## Data shown
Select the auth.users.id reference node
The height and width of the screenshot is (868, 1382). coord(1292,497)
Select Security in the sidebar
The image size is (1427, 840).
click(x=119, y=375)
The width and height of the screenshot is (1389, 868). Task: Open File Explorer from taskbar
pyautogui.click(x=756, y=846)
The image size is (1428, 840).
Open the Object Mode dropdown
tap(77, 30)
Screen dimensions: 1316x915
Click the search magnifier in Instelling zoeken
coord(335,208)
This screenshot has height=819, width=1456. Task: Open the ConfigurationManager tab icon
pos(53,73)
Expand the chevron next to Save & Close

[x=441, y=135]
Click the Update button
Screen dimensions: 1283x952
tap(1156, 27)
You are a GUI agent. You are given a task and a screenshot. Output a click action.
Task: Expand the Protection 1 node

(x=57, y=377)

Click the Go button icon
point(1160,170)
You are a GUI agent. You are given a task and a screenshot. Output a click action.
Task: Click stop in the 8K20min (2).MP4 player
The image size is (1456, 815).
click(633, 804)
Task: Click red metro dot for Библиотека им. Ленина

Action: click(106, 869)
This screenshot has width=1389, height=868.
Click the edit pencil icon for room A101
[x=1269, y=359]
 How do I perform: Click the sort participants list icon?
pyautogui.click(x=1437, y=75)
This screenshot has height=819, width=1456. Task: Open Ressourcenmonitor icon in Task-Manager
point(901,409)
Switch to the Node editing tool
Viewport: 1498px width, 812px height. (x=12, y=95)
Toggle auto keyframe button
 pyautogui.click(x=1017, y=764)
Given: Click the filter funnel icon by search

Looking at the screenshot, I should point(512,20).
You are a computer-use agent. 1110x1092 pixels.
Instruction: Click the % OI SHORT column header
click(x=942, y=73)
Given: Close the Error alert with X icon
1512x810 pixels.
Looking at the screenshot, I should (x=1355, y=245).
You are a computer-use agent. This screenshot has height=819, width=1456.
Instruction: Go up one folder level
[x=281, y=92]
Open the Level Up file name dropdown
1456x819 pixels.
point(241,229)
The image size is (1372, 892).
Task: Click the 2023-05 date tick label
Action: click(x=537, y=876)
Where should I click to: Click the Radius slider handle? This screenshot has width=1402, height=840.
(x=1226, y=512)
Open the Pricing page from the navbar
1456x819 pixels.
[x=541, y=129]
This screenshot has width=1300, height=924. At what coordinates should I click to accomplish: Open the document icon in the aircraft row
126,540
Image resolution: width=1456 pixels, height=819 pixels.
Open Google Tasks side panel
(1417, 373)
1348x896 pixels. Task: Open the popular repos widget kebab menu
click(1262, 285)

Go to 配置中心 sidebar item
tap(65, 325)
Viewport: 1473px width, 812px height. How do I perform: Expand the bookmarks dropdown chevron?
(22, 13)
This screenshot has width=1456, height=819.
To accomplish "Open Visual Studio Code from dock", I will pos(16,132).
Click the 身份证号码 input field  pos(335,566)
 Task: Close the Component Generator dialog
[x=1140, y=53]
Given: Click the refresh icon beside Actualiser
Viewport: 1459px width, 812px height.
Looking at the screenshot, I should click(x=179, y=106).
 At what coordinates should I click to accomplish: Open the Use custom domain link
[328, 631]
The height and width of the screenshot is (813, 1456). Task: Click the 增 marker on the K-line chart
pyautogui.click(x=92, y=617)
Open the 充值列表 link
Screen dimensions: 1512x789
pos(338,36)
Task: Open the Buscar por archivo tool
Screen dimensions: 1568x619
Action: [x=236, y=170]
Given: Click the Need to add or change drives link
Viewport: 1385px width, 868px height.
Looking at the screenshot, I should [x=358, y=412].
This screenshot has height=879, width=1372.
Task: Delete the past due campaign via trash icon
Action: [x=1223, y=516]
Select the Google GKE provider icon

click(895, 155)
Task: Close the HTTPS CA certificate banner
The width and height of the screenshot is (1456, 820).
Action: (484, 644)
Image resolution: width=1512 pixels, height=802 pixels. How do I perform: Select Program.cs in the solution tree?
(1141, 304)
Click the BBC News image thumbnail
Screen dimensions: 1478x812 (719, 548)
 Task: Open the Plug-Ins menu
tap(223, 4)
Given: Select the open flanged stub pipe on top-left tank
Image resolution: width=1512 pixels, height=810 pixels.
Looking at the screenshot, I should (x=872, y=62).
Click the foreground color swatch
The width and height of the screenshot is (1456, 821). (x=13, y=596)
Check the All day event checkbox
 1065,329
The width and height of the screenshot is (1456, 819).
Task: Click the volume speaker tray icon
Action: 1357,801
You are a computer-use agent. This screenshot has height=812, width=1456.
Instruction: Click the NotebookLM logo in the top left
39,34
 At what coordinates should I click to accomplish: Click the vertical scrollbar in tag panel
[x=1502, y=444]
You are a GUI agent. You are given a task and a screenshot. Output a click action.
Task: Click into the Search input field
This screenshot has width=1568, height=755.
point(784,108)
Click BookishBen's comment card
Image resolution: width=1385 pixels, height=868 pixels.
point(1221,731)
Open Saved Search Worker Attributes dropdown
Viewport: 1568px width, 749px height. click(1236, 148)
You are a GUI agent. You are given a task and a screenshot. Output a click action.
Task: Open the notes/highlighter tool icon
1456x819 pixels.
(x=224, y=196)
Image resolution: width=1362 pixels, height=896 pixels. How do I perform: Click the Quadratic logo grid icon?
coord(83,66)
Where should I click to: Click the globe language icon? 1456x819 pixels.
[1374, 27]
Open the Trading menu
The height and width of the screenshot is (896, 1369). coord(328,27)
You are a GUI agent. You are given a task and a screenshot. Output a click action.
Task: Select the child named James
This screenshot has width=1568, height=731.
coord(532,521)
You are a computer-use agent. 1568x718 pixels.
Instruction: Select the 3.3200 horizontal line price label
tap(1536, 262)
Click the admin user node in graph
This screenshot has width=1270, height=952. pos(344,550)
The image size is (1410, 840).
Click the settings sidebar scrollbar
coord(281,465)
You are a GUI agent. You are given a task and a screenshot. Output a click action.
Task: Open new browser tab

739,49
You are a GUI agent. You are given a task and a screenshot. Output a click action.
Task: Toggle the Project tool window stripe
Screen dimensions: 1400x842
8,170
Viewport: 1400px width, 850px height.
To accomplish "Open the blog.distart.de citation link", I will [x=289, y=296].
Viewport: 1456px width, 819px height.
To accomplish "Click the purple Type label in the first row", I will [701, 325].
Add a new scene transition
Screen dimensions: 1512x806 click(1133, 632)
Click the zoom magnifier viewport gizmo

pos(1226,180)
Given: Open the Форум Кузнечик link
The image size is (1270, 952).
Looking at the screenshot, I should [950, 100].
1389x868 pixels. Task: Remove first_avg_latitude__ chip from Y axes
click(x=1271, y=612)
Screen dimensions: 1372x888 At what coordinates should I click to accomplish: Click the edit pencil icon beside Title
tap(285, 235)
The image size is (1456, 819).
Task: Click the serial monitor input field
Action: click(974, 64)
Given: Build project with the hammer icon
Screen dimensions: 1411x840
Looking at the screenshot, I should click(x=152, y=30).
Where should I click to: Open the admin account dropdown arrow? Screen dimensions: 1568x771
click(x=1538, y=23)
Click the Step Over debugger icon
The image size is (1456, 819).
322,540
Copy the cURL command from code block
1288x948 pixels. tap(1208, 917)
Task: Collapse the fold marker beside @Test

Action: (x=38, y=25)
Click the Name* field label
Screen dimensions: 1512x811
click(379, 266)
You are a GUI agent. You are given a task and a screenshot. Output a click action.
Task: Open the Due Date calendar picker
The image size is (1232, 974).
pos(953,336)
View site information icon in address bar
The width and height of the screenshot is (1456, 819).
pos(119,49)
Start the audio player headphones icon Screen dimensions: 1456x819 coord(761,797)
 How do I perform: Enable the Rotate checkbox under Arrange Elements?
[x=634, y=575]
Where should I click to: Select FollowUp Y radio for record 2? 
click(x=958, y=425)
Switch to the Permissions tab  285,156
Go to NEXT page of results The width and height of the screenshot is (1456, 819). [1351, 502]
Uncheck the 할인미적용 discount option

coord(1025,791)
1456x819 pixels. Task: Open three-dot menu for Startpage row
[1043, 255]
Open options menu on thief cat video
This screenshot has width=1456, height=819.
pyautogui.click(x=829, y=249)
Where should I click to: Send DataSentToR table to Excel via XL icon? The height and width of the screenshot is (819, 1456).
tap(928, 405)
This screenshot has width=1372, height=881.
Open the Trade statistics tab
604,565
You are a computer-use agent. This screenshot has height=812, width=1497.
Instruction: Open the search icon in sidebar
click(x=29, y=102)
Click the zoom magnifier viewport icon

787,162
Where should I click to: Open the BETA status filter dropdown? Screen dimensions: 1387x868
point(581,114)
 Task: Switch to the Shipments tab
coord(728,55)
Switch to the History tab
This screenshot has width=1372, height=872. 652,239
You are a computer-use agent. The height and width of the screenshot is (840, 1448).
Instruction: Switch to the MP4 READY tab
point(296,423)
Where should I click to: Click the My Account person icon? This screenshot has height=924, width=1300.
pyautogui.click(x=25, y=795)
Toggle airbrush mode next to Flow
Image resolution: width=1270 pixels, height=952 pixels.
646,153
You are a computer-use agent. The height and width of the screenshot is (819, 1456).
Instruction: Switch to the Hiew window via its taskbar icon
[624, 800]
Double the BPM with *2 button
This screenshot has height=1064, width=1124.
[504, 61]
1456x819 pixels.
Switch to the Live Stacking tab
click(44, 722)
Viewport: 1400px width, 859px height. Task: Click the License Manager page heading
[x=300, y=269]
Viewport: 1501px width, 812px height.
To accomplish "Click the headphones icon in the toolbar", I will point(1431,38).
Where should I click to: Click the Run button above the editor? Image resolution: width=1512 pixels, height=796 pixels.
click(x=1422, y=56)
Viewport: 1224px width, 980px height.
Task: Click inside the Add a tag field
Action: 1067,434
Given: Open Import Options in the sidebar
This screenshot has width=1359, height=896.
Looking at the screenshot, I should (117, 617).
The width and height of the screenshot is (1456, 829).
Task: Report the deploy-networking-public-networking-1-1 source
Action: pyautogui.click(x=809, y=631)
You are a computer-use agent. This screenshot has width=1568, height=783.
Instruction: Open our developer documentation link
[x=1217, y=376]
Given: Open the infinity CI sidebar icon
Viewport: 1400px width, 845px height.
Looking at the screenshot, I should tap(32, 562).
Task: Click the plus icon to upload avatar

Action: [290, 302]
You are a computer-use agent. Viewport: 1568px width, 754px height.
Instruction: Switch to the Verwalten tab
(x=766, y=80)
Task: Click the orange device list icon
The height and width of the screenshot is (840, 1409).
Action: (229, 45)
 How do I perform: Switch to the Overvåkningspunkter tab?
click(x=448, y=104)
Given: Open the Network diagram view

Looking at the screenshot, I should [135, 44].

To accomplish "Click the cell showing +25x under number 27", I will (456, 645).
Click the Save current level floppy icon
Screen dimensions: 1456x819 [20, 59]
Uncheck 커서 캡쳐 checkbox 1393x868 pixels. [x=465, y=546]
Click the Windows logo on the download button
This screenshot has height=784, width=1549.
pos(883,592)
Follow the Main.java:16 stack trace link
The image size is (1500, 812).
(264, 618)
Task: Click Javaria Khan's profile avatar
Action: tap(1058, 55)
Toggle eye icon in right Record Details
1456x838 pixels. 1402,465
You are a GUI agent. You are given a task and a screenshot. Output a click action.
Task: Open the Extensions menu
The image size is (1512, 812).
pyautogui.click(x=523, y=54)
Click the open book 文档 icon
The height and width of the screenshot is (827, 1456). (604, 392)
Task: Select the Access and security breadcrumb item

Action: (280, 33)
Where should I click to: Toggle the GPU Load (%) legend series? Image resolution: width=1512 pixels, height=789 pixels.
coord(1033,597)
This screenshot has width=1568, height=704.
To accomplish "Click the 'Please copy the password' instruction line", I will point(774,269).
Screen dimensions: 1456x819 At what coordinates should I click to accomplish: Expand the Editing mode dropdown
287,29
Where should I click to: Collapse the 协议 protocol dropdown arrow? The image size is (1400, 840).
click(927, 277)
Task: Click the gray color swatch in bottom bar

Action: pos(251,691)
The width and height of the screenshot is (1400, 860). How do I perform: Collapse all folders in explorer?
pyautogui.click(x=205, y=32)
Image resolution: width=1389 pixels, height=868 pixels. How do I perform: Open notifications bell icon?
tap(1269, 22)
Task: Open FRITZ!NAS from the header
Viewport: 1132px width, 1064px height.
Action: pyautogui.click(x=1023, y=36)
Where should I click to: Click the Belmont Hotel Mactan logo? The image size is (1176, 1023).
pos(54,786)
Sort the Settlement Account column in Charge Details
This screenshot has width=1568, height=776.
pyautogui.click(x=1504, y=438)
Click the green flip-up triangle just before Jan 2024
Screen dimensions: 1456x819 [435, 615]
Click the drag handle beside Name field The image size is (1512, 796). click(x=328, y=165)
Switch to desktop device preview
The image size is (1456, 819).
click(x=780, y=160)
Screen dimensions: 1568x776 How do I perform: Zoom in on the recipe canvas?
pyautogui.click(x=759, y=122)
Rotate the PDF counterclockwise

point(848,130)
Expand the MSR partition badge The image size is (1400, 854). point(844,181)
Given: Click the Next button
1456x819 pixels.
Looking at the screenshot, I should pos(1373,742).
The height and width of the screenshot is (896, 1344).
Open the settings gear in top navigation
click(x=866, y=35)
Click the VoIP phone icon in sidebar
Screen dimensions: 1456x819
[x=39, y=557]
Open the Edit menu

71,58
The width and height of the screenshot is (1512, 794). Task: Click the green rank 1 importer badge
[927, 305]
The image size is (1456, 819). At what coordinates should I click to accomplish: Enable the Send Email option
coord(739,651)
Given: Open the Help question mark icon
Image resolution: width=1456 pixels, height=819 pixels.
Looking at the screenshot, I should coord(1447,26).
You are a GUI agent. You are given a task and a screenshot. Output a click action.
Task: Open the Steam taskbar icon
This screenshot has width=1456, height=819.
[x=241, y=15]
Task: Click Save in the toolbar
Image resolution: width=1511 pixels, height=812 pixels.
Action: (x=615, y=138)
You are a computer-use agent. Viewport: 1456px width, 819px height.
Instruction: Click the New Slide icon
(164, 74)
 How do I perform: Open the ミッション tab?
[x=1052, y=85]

## Description of the task
To answer, count the lines of the material that contain "headphones" and give only that number.

## Exercise solution
2